As we talked about what my husband did for work, I wondered how to share what I had done myself. The experience of being a stay at home parent was new to me. It wasn’t something I planned and I knew it was only for a short time. If you are someone who is a stay at home parent, which parts do you share? The concept of work, the question “what do you do?” seems so simple to answer until you realize it isn’t.

Months ago I took a moment and wrote down all the things I was doing.

Hosted daily story time. Reading books and pointing to the words. Teaching them letters and numbers.

There was the work of picking up after the twins. Washing the floors after they have taken the street chalk and drew and drew.

Introducing and showing them how to eat sold foods.

Teaching them how to hold a crayon, holding up their work, then telling them how great it was.

Getting them both to nap at the same time, while also going from 2 naps to one nap.

There were days where I changed my son’s sheets, again, because he just couldn’t get up in time.

I was folding the laundry when I could.

Three times a day I was making meals for myself and my three kids and if my husband was lucky, something good for him too.

Daily, I was loading the dishwasher, washing the pans, clearing off the counter, because chaos brings chaos.

There was the doctor visits, hair cuts, preschool pick ups, play groups.

I knew I wasn’t leading a group of students, or writing a budget report, but I was doing something.

In the winter and spring I was the editor of my twin club’s website and a co-chair for their annual garage sale.

In the fall I had organized my Transfer Hike 2.o at the Stanford University Dish and was excited to see 8 college students join me.

By the following winter, I was freelance writing monthly articles for Twiniversity.com.

I was busy. Even thought I wasn’t bringing home a pay-check, I wrote to-do lists. Created projects. Went to planning meetings. Even made a weekly schedule for my now toddler twins. As each day passed, I understood more and more my work was happening in our home, at the local library during story time, at the local cafe during snack time. At the gymnastics center during their weekly class. Each day I was realizing the work of a stay at home parent was non stop and I had the fortune to design my days and my time anyway I wanted.

For instance, I had:

52 Adventure Thursdays.

Wrote,  photographed and Tweeted over 150 inspirational quotes from my entry way blackboard.

Made sure to look out my front door and check to see if my neighbor, who was also a stay at home parent, was busy or taking a break. To make sure she knew she was not alone.

Paid the bills, update our budget, looked for ways we could save and we could spend money.

Applied for jobs when I saw a promising opportunity come up. 

Baked cookies and asked lots of questions in my monthly 2014-2015 Leadership Novato Chamber class.

But what I really truly got out of 2014, was the confidence that I could do it. I could stay home with my kids. I not only have a better understanding and respect for my friends and the parents I met who had been stay at home parents, but I gain more respect for the choice I made.

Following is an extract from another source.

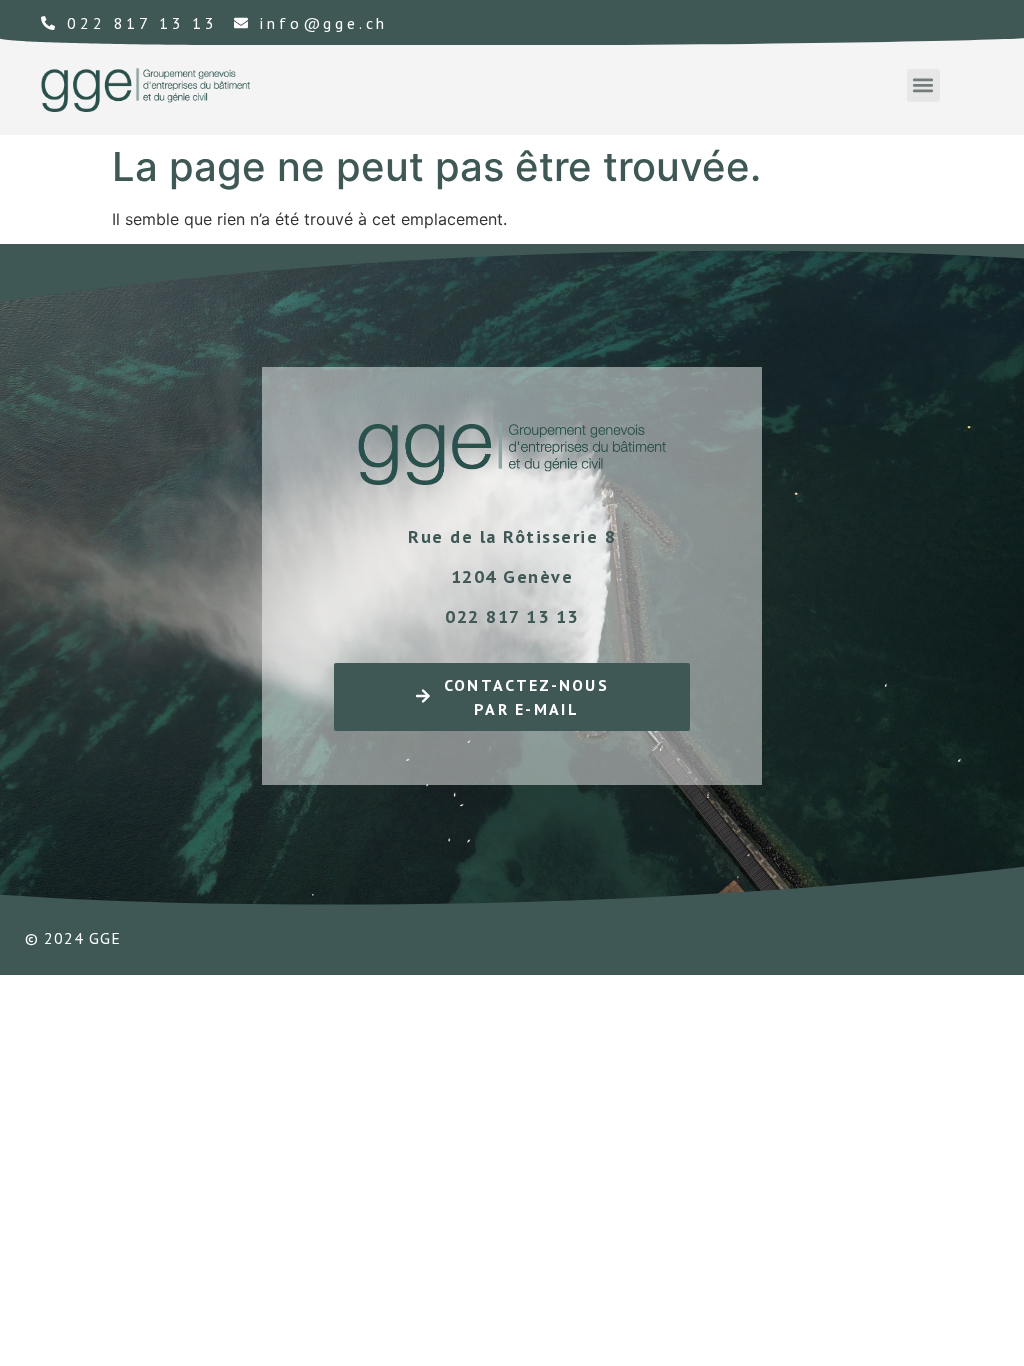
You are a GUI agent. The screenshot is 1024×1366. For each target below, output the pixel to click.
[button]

Before I had my twins, the only experience I had was being a working parent. I felt the mommy guilt. I felt the joy. I had those days where I had it all under control, and I had those days with the stress of racing out to my car so I could pick up my son from child care before they closed. At the time, I even thought I was a better mom because I worked. Then I had twins. My husband had changed jobs. And to make it all work, I made the choice to try something new.

I had my own assumptions about what a stay at home parent did or what motivated them to be one. Now after having this chance to be a stay at home parent myself, I now know I am someone who can give advice from both camps. I learned that most important lesson of all; you have to and you will find what works best for you.

We are all doing our best to give our children a healthy and happy childhood. For some of us it works better when both parents can work. For others it works better when one can be home. The thing to remember is we were all doing something in 2014 even if someone of us did not receive a paycheck. And that $5.00 I made, while it bought me my favorite green tea and yogurt at Starbucks, it ended up giving me a year with my children I didn’t realized I needed and the confidence knowing that both of us can contribute either with or without a paycheck.